→ **Stored data**:
┌────────
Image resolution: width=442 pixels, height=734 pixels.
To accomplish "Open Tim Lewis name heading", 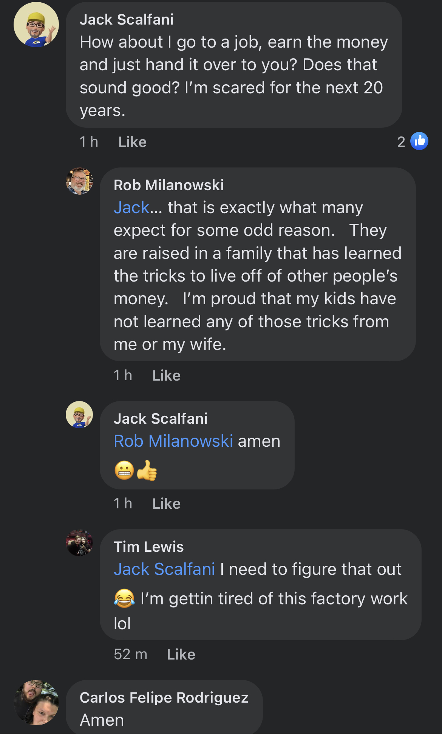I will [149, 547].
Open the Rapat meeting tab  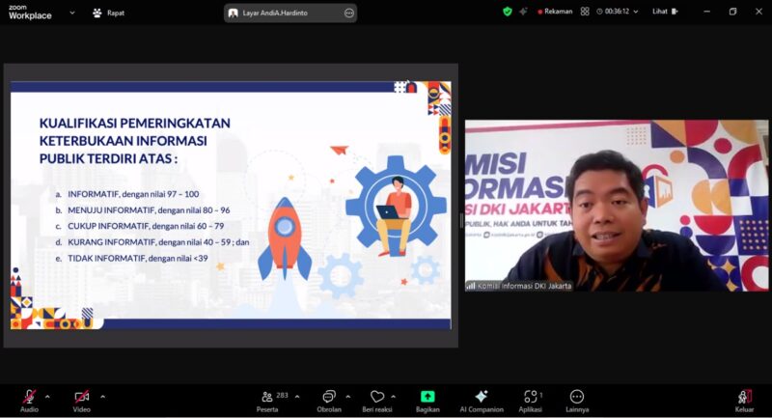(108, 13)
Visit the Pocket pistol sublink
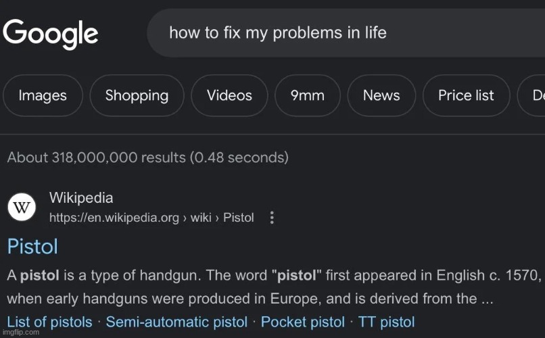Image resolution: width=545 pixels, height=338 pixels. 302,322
└────────
┌────────
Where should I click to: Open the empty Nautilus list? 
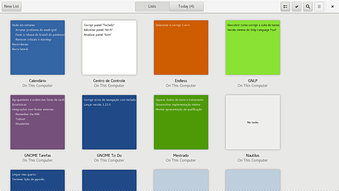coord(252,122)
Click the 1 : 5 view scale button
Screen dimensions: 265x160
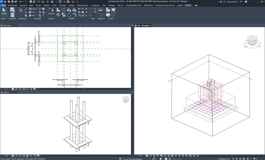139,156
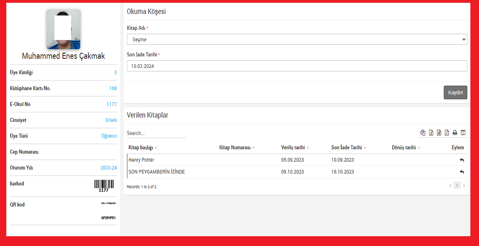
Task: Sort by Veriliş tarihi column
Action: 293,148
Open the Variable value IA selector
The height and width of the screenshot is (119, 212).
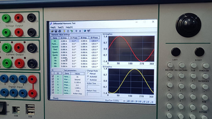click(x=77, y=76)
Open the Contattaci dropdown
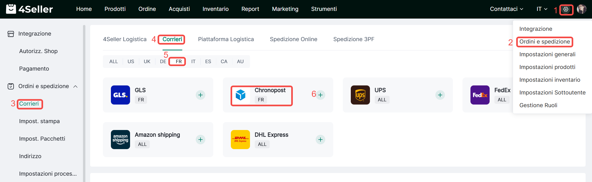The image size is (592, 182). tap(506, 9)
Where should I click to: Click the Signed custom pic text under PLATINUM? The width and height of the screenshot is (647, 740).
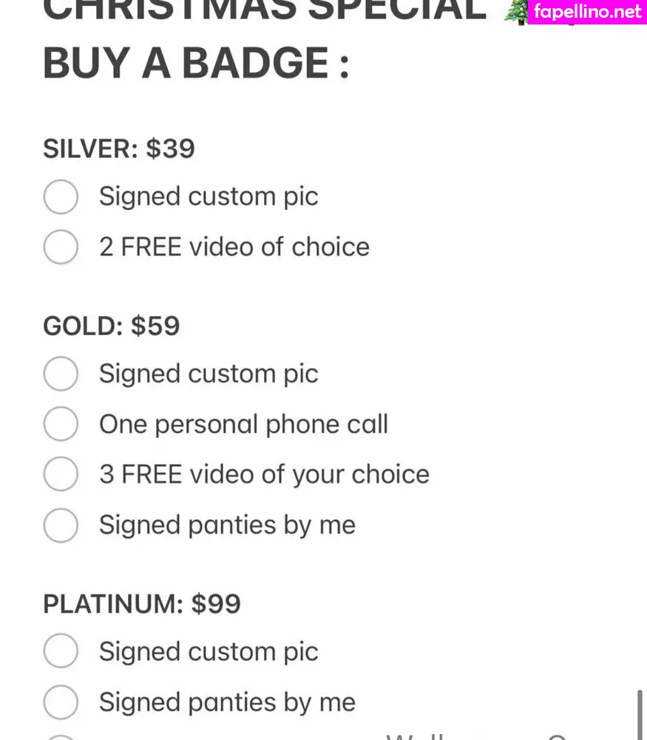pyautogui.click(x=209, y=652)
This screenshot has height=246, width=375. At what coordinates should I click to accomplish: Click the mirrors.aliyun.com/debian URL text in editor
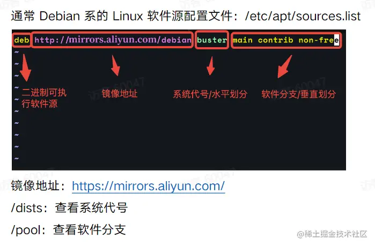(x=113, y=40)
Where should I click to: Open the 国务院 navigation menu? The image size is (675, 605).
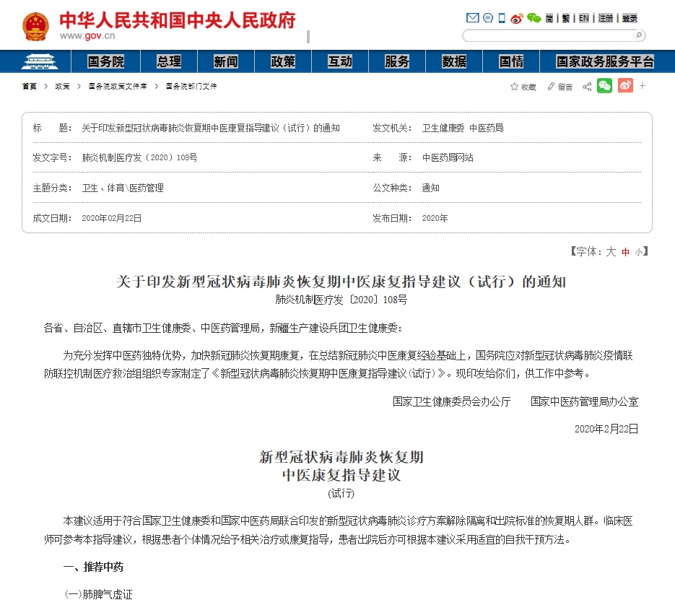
└────────
┌────────
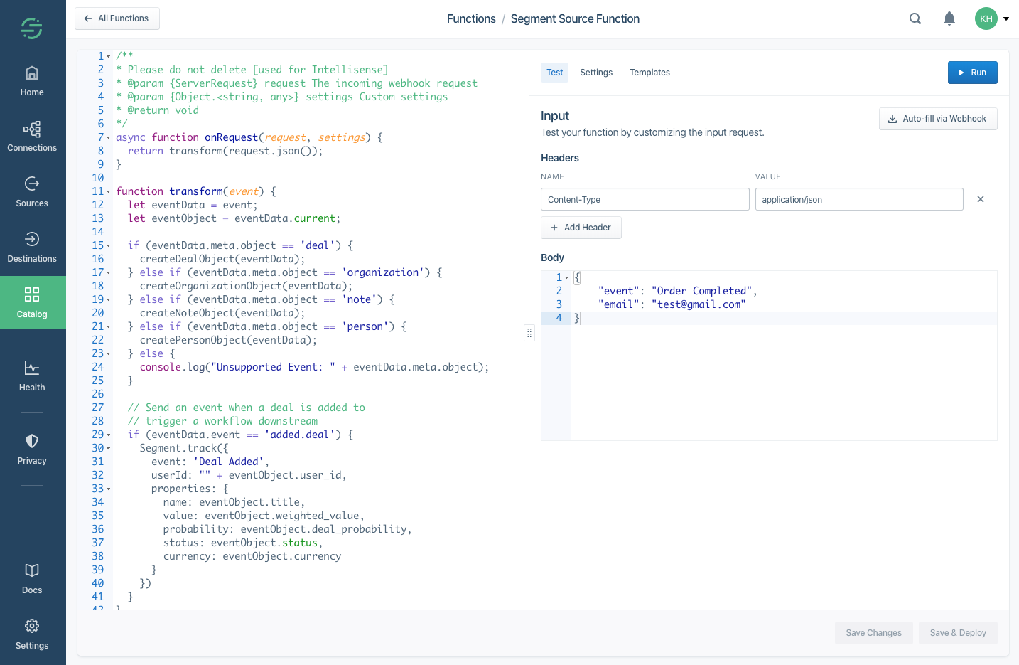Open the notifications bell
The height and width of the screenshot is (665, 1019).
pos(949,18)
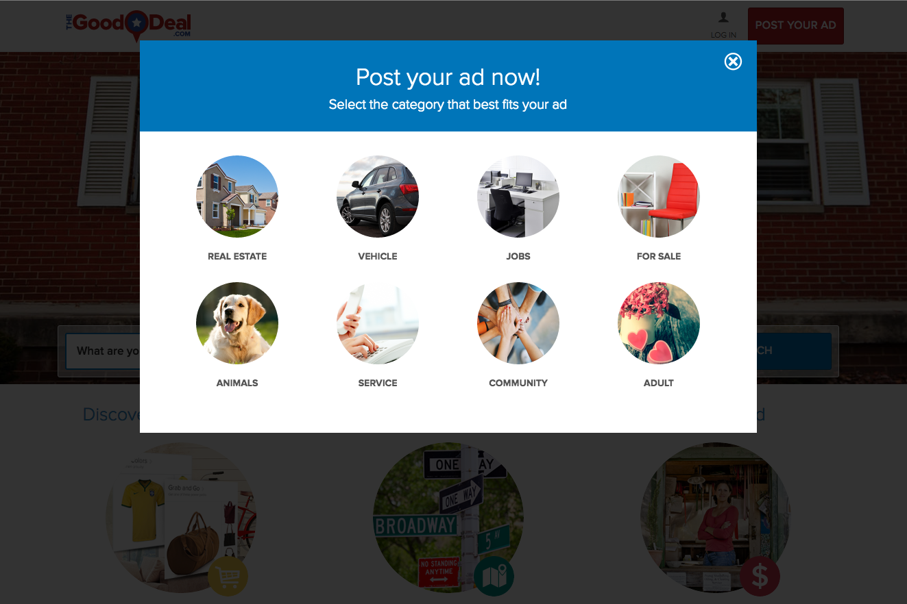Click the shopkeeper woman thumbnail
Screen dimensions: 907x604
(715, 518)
└────────
→ **Exercise instructions**: Leave out every picture, and copy exactly the lines above starting at the one holding "The height and width of the screenshot is (119, 212)." and ending at the one holding "Where should I click to: Open the 国务院", no more and no less.

→ **Solution for this problem**:
The height and width of the screenshot is (119, 212).
click(x=77, y=76)
Open the Contattaci dropdown
The image size is (592, 182). tap(506, 9)
Where should I click to: Click the Signed custom pic text under PLATINUM? The width and height of the screenshot is (647, 740).
pyautogui.click(x=209, y=652)
This screenshot has height=246, width=375. At what coordinates should I click to accomplish: Click the mirrors.aliyun.com/debian URL text in editor
(x=113, y=40)
Where should I click to: Open the 国务院 navigation menu? The image size is (675, 605).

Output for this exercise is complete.